Work to be completed
Copy every record exactly, with nothing left out.

Records for the exercise
□ □ □ □
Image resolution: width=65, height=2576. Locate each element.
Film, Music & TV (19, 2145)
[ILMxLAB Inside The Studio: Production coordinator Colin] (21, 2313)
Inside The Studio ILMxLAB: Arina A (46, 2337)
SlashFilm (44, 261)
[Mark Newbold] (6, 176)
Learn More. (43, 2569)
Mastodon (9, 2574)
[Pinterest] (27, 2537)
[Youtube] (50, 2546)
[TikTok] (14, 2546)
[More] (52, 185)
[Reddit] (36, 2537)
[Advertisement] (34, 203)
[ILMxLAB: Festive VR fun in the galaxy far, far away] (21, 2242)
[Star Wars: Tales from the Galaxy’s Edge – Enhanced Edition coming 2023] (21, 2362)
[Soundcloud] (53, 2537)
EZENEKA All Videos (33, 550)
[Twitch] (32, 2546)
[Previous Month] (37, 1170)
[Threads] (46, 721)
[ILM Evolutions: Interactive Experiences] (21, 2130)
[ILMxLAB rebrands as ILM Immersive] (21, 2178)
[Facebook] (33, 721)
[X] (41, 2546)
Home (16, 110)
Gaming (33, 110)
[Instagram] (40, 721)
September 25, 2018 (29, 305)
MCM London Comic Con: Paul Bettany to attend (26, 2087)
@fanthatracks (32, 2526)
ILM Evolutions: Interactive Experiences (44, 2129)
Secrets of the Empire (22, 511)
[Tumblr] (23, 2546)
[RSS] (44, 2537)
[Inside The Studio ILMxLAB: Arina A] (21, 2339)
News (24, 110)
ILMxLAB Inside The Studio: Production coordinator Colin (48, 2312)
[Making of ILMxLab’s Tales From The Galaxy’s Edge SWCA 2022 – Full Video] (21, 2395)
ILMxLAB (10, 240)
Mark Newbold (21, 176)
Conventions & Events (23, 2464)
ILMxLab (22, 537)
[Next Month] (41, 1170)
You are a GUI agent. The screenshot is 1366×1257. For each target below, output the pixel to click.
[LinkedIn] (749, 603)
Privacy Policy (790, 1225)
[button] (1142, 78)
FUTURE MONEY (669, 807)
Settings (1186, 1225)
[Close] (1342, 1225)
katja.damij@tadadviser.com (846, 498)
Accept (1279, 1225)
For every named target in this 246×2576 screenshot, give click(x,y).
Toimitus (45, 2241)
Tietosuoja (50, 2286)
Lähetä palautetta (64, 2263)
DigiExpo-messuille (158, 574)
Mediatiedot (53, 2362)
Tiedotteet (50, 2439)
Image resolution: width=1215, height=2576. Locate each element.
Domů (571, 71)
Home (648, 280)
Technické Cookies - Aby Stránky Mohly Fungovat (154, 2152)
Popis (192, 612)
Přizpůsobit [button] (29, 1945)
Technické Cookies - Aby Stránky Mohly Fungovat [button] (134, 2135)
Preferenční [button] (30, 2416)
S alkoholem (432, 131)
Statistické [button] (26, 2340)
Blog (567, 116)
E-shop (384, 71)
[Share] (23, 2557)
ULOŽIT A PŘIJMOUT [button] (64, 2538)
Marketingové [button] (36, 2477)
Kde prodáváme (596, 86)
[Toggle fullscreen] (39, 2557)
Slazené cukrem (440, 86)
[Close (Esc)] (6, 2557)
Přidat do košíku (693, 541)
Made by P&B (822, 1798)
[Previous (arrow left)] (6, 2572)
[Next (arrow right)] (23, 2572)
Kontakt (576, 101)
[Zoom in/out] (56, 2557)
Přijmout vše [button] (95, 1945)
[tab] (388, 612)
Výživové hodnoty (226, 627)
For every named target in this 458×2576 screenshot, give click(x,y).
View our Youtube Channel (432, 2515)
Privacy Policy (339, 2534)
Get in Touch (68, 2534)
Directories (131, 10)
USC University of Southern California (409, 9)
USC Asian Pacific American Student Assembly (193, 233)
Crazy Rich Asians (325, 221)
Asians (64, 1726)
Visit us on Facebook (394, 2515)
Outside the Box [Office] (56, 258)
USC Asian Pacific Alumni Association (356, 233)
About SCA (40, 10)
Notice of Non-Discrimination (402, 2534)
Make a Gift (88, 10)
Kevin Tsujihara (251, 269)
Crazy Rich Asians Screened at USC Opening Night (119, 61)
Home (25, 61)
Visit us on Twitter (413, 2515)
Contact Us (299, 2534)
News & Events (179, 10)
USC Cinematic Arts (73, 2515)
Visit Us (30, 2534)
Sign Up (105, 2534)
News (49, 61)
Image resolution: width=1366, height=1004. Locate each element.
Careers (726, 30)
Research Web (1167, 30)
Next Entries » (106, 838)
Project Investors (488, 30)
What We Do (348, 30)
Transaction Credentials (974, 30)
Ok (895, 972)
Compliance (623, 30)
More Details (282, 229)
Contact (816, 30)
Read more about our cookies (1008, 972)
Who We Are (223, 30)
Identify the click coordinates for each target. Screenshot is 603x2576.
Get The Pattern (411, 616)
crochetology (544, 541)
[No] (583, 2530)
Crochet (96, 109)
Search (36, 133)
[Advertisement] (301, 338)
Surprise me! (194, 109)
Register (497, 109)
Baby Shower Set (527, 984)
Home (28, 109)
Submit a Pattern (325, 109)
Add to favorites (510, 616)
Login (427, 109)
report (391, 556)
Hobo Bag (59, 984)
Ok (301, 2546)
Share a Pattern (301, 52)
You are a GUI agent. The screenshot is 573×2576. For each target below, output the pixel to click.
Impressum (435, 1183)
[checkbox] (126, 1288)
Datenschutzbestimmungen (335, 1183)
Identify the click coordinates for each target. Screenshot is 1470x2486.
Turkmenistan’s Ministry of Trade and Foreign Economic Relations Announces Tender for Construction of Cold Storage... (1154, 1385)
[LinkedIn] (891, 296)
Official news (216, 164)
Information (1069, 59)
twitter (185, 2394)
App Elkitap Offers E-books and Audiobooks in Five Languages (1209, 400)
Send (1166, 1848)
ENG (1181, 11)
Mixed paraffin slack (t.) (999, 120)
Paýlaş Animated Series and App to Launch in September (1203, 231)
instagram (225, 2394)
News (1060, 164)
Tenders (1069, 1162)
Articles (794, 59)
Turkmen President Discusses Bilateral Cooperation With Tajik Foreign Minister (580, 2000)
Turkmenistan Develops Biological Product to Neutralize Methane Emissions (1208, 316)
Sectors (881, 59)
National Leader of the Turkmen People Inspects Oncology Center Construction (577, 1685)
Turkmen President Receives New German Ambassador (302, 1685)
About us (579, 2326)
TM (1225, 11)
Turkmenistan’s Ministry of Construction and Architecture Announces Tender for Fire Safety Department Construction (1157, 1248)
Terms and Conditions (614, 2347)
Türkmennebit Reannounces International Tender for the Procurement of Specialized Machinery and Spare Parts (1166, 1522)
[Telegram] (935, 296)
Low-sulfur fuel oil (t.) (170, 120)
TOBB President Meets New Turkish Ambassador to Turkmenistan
□ □ □ □
Result of this exercise
Image resolution: width=65, height=2576. Locate each element.
Film, Music & TV (19, 2145)
[ILMxLAB Inside The Studio: Production coordinator Colin] (21, 2313)
Inside The Studio ILMxLAB: Arina A (46, 2337)
SlashFilm (44, 261)
[Mark Newbold] (6, 176)
Learn More. (43, 2569)
Mastodon (9, 2574)
[Pinterest] (27, 2537)
[Youtube] (50, 2546)
[TikTok] (14, 2546)
[More] (52, 185)
[Reddit] (36, 2537)
[Advertisement] (34, 203)
[ILMxLAB: Festive VR fun in the galaxy far, far away] (21, 2242)
[Star Wars: Tales from the Galaxy’s Edge – Enhanced Edition coming 2023] (21, 2362)
[Soundcloud] (53, 2537)
EZENEKA All Videos (33, 550)
[Twitch] (32, 2546)
[Previous Month] (37, 1170)
[Threads] (46, 721)
[ILM Evolutions: Interactive Experiences] (21, 2130)
[ILMxLAB rebrands as ILM Immersive] (21, 2178)
[Facebook] (33, 721)
[X] (41, 2546)
Home (16, 110)
Gaming (33, 110)
[Instagram] (40, 721)
September 25, 2018 (29, 305)
MCM London Comic Con: Paul Bettany to attend (26, 2087)
@fanthatracks (32, 2526)
ILM Evolutions: Interactive Experiences (44, 2129)
Secrets of the Empire (22, 511)
[Tumblr] (23, 2546)
[RSS] (44, 2537)
[Inside The Studio ILMxLAB: Arina A] (21, 2339)
News (24, 110)
ILMxLAB Inside The Studio: Production coordinator Colin (48, 2312)
[Making of ILMxLab’s Tales From The Galaxy’s Edge SWCA 2022 – Full Video] (21, 2395)
ILMxLAB (10, 240)
Mark Newbold (21, 176)
Conventions & Events (23, 2464)
ILMxLab (22, 537)
[Next Month] (41, 1170)
You are a GUI agent. The screenshot is 1366×1257. For each target below, output the pixel to click.
[LinkedIn] (749, 603)
Privacy Policy (790, 1225)
[button] (1142, 78)
FUTURE MONEY (669, 807)
Settings (1186, 1225)
[Close] (1342, 1225)
katja.damij@tadadviser.com (846, 498)
Accept (1279, 1225)
For every named target in this 246×2576 screenshot, give click(x,y).
Toimitus (45, 2241)
Tietosuoja (50, 2286)
Lähetä palautetta (64, 2263)
DigiExpo-messuille (158, 574)
Mediatiedot (53, 2362)
Tiedotteet (50, 2439)
Image resolution: width=1215, height=2576. Locate each element.
Domů (571, 71)
Home (648, 280)
Technické Cookies - Aby Stránky Mohly Fungovat (154, 2152)
Popis (192, 612)
Přizpůsobit [button] (29, 1945)
Technické Cookies - Aby Stránky Mohly Fungovat [button] (134, 2135)
Preferenční [button] (30, 2416)
S alkoholem (432, 131)
Statistické [button] (26, 2340)
Blog (567, 116)
E-shop (384, 71)
[Share] (23, 2557)
ULOŽIT A PŘIJMOUT [button] (64, 2538)
Marketingové [button] (36, 2477)
Kde prodáváme (596, 86)
[Toggle fullscreen] (39, 2557)
Slazené cukrem (440, 86)
[Close (Esc)] (6, 2557)
Přidat do košíku (693, 541)
Made by P&B (822, 1798)
[Previous (arrow left)] (6, 2572)
[Next (arrow right)] (23, 2572)
Kontakt (576, 101)
[Zoom in/out] (56, 2557)
Přijmout vše [button] (95, 1945)
[tab] (388, 612)
Výživové hodnoty (226, 627)
For every named target in this 458×2576 screenshot, give click(x,y).
View our Youtube Channel (432, 2515)
Privacy Policy (339, 2534)
Get in Touch (68, 2534)
Directories (131, 10)
USC University of Southern California (409, 9)
USC Asian Pacific American Student Assembly (193, 233)
Crazy Rich Asians (325, 221)
Asians (64, 1726)
Visit us on Facebook (394, 2515)
Outside the Box [Office] (56, 258)
USC Asian Pacific Alumni Association (356, 233)
About SCA (40, 10)
Notice of Non-Discrimination (402, 2534)
Make a Gift (88, 10)
Kevin Tsujihara (251, 269)
Crazy Rich Asians Screened at USC Opening Night (119, 61)
Home (25, 61)
Visit us on Twitter (413, 2515)
Contact Us (299, 2534)
News & Events (179, 10)
USC Cinematic Arts (73, 2515)
Visit Us (30, 2534)
Sign Up (105, 2534)
News (49, 61)
Image resolution: width=1366, height=1004. Locate each element.
Careers (726, 30)
Research Web (1167, 30)
Next Entries » (106, 838)
Project Investors (488, 30)
What We Do (348, 30)
Transaction Credentials (974, 30)
Ok (895, 972)
Compliance (623, 30)
More Details (282, 229)
Contact (816, 30)
Read more about our cookies (1008, 972)
Who We Are (223, 30)
Identify the click coordinates for each target. Screenshot is 603x2576.
Get The Pattern (411, 616)
crochetology (544, 541)
[No] (583, 2530)
Crochet (96, 109)
Search (36, 133)
[Advertisement] (301, 338)
Surprise me! (194, 109)
Register (497, 109)
Baby Shower Set (527, 984)
Home (28, 109)
Submit a Pattern (325, 109)
Add to favorites (510, 616)
Login (427, 109)
report (391, 556)
Hobo Bag (59, 984)
Ok (301, 2546)
Share a Pattern (301, 52)
You are a GUI agent. The screenshot is 573×2576. For each target below, output the pixel to click.
Impressum (435, 1183)
[checkbox] (126, 1288)
Datenschutzbestimmungen (335, 1183)
Identify the click coordinates for each target. Screenshot is 1470x2486.
Turkmenistan’s Ministry of Trade and Foreign Economic Relations Announces Tender for Construction of Cold Storage... (1154, 1385)
[LinkedIn] (891, 296)
Official news (216, 164)
Information (1069, 59)
twitter (185, 2394)
App Elkitap Offers E-books and Audiobooks in Five Languages (1209, 400)
Send (1166, 1848)
ENG (1181, 11)
Mixed paraffin slack (t.) (999, 120)
Paýlaş Animated Series and App to Launch in September (1203, 231)
instagram (225, 2394)
News (1060, 164)
Tenders (1069, 1162)
Articles (794, 59)
Turkmen President Discusses Bilateral Cooperation With Tajik Foreign Minister (580, 2000)
Turkmenistan Develops Biological Product to Neutralize Methane Emissions (1208, 316)
Sectors (881, 59)
National Leader of the Turkmen People Inspects Oncology Center Construction (577, 1685)
Turkmen President Receives New German Ambassador (302, 1685)
About us (579, 2326)
TM (1225, 11)
Turkmenistan’s Ministry of Construction and Architecture Announces Tender for Fire Safety Department Construction (1157, 1248)
Terms and Conditions (614, 2347)
Türkmennebit Reannounces International Tender for the Procurement of Specialized Machinery and Spare Parts (1166, 1522)
[Telegram] (935, 296)
Low-sulfur fuel oil (t.) (170, 120)
TOBB President Meets New Turkish Ambassador to Turkmenistan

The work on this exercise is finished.